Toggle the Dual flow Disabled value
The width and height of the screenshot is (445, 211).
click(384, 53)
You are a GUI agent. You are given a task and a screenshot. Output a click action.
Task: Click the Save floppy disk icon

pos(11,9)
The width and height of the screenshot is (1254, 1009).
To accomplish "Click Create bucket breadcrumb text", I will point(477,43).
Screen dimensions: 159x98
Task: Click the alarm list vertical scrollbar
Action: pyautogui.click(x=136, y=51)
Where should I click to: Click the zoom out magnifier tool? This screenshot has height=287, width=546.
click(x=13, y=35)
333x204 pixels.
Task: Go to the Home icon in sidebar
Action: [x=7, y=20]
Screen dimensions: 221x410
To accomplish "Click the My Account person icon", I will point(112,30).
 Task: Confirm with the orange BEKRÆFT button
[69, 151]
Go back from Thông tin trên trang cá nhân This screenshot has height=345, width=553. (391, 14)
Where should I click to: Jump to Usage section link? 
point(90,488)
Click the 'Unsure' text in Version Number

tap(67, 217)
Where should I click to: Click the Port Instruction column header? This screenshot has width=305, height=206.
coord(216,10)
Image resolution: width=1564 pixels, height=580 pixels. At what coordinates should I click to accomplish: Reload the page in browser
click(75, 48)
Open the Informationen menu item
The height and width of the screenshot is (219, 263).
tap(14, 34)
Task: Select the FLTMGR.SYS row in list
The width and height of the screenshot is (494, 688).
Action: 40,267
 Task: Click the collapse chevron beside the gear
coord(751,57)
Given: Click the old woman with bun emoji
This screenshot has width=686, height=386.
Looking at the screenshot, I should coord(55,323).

▸ What to do
Each entry above should be output again, precisely as given.

▸ Answer section
Toggle the Dual flow Disabled value
The width and height of the screenshot is (445, 211).
click(384, 53)
You are a GUI agent. You are given a task and a screenshot. Output a click action.
Task: Click the Save floppy disk icon

pos(11,9)
The width and height of the screenshot is (1254, 1009).
To accomplish "Click Create bucket breadcrumb text", I will point(477,43).
Screen dimensions: 159x98
Task: Click the alarm list vertical scrollbar
Action: pyautogui.click(x=136, y=51)
Where should I click to: Click the zoom out magnifier tool? This screenshot has height=287, width=546.
click(x=13, y=35)
333x204 pixels.
Task: Go to the Home icon in sidebar
Action: [x=7, y=20]
Screen dimensions: 221x410
To accomplish "Click the My Account person icon", I will point(112,30).
 Task: Confirm with the orange BEKRÆFT button
[69, 151]
Go back from Thông tin trên trang cá nhân This screenshot has height=345, width=553. (391, 14)
Where should I click to: Jump to Usage section link? 
point(90,488)
Click the 'Unsure' text in Version Number

tap(67, 217)
Where should I click to: Click the Port Instruction column header? This screenshot has width=305, height=206.
coord(216,10)
Image resolution: width=1564 pixels, height=580 pixels. At what coordinates should I click to accomplish: Reload the page in browser
click(75, 48)
Open the Informationen menu item
The height and width of the screenshot is (219, 263).
tap(14, 34)
Task: Select the FLTMGR.SYS row in list
The width and height of the screenshot is (494, 688).
Action: 40,267
 Task: Click the collapse chevron beside the gear
coord(751,57)
Given: Click the old woman with bun emoji
This screenshot has width=686, height=386.
Looking at the screenshot, I should coord(55,323).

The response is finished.